- _TASK_:
Please report how many lines in the records below contain the word "agent", giving only that number.
WORKING DATA START
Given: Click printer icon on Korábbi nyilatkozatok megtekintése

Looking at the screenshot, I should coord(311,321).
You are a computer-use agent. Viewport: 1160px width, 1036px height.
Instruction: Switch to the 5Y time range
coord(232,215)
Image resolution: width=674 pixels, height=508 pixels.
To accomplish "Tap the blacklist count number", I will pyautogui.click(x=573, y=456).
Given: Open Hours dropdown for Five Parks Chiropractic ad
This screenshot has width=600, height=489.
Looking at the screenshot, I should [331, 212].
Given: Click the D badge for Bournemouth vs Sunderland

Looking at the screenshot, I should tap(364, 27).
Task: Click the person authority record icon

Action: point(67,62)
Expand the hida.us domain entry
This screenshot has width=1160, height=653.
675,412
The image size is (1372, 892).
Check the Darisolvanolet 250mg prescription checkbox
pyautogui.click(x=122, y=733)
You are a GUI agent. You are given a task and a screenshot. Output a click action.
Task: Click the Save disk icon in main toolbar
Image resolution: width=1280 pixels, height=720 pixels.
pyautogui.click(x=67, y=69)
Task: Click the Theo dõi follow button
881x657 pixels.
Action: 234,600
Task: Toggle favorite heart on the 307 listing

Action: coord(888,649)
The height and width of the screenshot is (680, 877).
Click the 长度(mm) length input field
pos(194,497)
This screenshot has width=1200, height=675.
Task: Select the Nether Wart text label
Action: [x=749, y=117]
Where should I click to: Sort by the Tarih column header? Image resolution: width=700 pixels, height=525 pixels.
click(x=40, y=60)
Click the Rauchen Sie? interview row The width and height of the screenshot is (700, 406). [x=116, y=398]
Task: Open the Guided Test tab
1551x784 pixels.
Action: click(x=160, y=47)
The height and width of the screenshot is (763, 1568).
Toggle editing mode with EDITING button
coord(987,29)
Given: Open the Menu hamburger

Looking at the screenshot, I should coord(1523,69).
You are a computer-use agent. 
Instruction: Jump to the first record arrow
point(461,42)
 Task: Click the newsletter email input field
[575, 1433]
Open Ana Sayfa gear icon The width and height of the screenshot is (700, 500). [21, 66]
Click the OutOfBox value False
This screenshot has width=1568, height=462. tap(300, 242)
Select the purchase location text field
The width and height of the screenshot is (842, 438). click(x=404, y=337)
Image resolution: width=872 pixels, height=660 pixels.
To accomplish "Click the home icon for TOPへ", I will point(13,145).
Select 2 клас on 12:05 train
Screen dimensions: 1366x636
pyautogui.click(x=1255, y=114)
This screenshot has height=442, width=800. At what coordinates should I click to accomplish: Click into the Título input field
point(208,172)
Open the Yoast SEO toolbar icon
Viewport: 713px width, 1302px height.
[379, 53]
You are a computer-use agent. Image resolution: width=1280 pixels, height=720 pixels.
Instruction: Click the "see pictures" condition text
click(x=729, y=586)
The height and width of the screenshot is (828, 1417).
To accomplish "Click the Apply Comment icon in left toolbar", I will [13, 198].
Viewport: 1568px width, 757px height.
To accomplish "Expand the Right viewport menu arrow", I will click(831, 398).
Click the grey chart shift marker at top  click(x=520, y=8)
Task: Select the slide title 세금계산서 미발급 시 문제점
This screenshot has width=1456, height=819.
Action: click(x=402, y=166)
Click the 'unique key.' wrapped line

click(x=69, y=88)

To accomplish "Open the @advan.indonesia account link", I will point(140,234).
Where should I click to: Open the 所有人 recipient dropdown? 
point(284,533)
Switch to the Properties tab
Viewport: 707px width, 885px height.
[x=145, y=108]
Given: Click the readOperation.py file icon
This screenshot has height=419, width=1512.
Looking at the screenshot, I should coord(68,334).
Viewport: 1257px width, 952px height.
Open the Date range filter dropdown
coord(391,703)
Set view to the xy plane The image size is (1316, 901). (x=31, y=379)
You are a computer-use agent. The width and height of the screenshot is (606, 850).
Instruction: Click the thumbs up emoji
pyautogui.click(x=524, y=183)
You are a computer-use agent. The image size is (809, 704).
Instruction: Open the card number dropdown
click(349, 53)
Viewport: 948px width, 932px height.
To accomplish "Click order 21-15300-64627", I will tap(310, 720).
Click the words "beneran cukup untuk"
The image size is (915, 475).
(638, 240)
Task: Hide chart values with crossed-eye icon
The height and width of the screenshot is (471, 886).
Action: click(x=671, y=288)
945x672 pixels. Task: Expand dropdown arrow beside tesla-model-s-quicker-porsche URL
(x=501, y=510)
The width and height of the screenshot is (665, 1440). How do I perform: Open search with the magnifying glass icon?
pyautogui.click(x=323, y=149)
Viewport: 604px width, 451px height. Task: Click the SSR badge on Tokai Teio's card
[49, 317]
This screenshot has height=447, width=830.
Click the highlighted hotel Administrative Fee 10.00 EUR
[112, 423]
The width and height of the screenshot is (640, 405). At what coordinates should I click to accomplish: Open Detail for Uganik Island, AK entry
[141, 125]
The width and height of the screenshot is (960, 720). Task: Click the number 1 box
WORKING DATA END
- _ANSWER SPACE_:
6